The irony is that Bamford, who will perform today at the Palm Beach Improv in West Palm Beach, is no slouch. Bamford’s ambitious and critically acclaimed Netflix series, “Lady Dynamite,” has drawn more attention than the 47-year-old comic can handle. On the sitcom, Bamford plays a fictionalized version of herself as she struggles to restart a career after a mental breakdown, a typeII bipolar disorder diagnosis and a stay in a psychiatric ward, all of which also happened in real life. “I want to be less ambitious, or maybe not ambitious, anymore,” Bamford explains to her overzealous talent agent in the first episode.
Bamford says even her 2017 Netflix special, “Old Baby,” has reaped more attention than her 2012 special, “The Special Special Special,” in which she awkwardly performed at home for an audience of two: her parents.
“I’m a complete bull---- artist,” Bamford says of her work ethic. “I’m definitely hustling, and I’m totally into working as much as I can, but I can’t do19-hour days, on five hours of sleep, for months. I know I’m not Kathy Griffin. She’s a hustler. And she’s maintaining a very low weight. I just want to earn a certain amount a month. I’ve got to keep getting the pugs’ eyeball medication. But I don’t have that willingness to hustle a lot.

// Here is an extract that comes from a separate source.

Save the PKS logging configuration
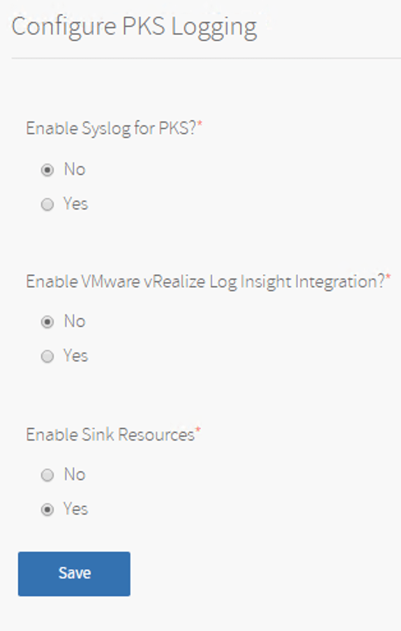The image size is (401, 631). [74, 574]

Bamford says a small work schedule now helps preserve her mental health, a topic she’s comfortable spinning into comedy on “Lady Dynamite,” which will pre- miere its second season Nov. 10 on Netflix. Mirroring the comedian’s personality, Bamford’s character on “Lady Dynamite” is an easily excitable firecracker, bouncing back and forth between manic highs and sluggish lows. She says she’s been open about her bipolar disorder with the show’s writing staff, who’ve been “respectful of the whole mental thing,” she says.
Public acceptance of other celebrities with mental illnesses, ”such as comedian Tig Notaro and singer Demi Lovato, has helped her confidence, Bamford says.
“There’s even a bipolar magazine, for god sakes. It comes out quarterly,” Bamford says. “It’s part of a greater movement in our society. When you’re sick, you’re devoid of any personal self-confidence. But I’m very confident now. It’s just that my natural state is inertia. As a comedian my energy onstage is mostly ‘I don’t care,’ but I desperately care.”
Bamford’s real-life pitfalls and triumphs are constantly reflected on “Lady Dynamite.” Early in the first season, Bamford’s character shoots a series of commercials dressed as an overly hyper shopper inside a big-box retailer. These scenes are a re-creation of her actual 2010 holiday commercials for Target, filmed just before her hospitalization.
Bamford, who recently finished taking beginner- level acting classes at the Upright Citizens Brigade theater in Los Angeles, says Season 2 will dive into her marriage to artist Scott Marvel Cassidy, whom she met on an online dating site.
“It’s even more bizarre to me, because it’s about my husband, and that experience, and it’s also science fiction-themed,” Bamford says, cracking up with a snort. “It’s almost confusing, but I swear it will all make sense. Maybe only to me.”
“You put out enough energy to make people think you still exist, but not too much to draw attention,”says comedian Maria Bamford.